Tisagenlecleucel (Kymriah®) for the treatment of DLBCL
The National Health Care Institute has completed its assessment of tisagenlecleucel (Kymriah®) for the treatment of DLBCL. Due to its expected high costs the Minister of Health, Welfare and Sport (VWS) has placed tisagenlecleucel in the so-called ‘waiting room’ or ‘sluice’ for expensive drugs. These products can only be accepted into the insured package after the National Health Care Institute has advised on their inclusion in the insured package and, where applicable, subject to Ministry negotiations to arrive at a financial arrangement with the supplier.
2 indications
The Minister placed tisagenlecleucel in the waiting room for two indications:
- Paediatric and young adult patients up to the age of 25 years with B cell acute lymphoblastic leukaemia (ALL) that is refractory, in relapse post-transplant or later relapse (hereafter referred to as r/r B cell ALL).

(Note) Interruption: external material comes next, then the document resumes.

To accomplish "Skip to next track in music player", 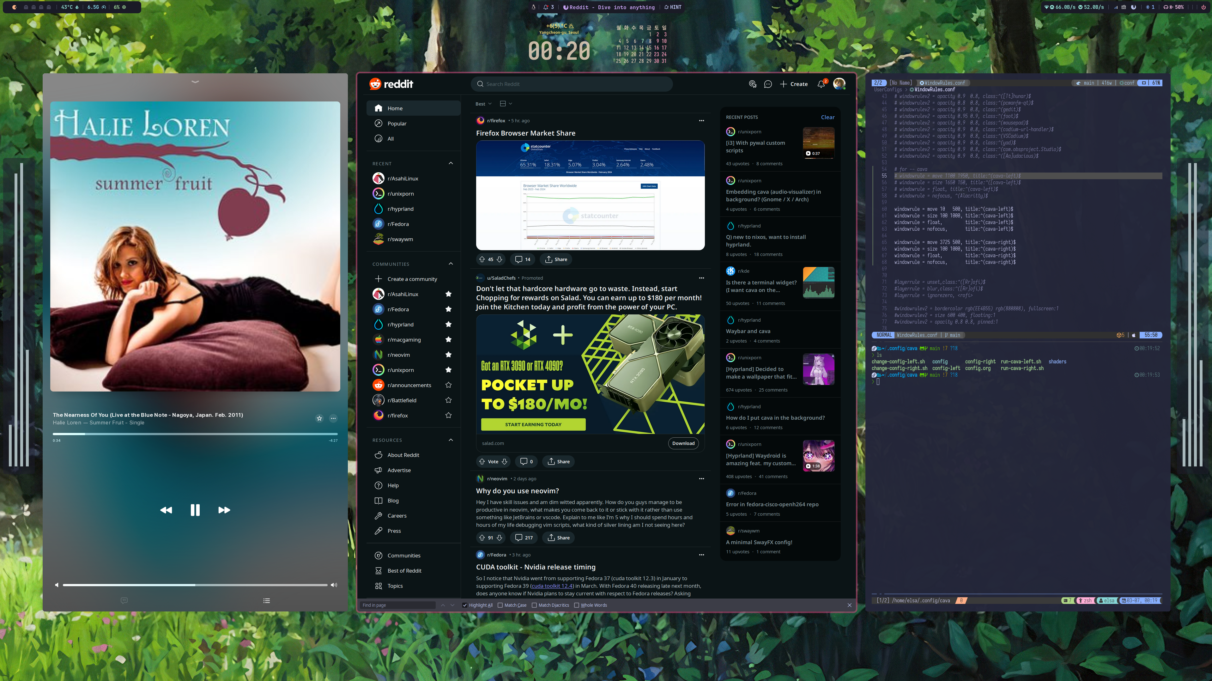I will 224,510.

- Adult patients with a relapsed or refractory diffuse large-cell B-cell lymphoma (r/r DLBCL) after two or more lines of systemic therapy.
The National Health Care Institute has in the meantime completed its assessment of tisagenlecleucel for the first indication mentioned, r/r B cell ALL, and informed the Minister about it in our letter dated 18 December 2018.
Tisagenlecleucel is an autologous immunocellular cancer therapy. In order to produce tisagenlecleucel, patients’ own T-cells have to be obtained via leukapheresis. These cells are subsequently genetically modified, ex vivo, using a lentiviral vector that codes for an anti-CD19 chimeric antigen receptor (CAR). After the patient has been pretreated with lympho-depletion-chemotherapy, the patient's own (autologous) CAR-T-cells (tisagenlecleucel) are returned to the patient via a single intravenous infusion.
The National Health Care Institute's advice
Tisagenlecleucel does not fulfil the statutory criterion, ‘established medical science and medical practice’, for the above-named indication. For this reason we advise the Minister not to include tisagenlecleucel in the insured package.
New published data, if the results point towards a clinically relevant benefit of effectiveness, can be a starting point for reviewing whether tisagenlecleucel does comply with established medical science and medical practice.
This report is a summary of recommendations by the National Health Care Institute. The original text of this excerpt is in Dutch.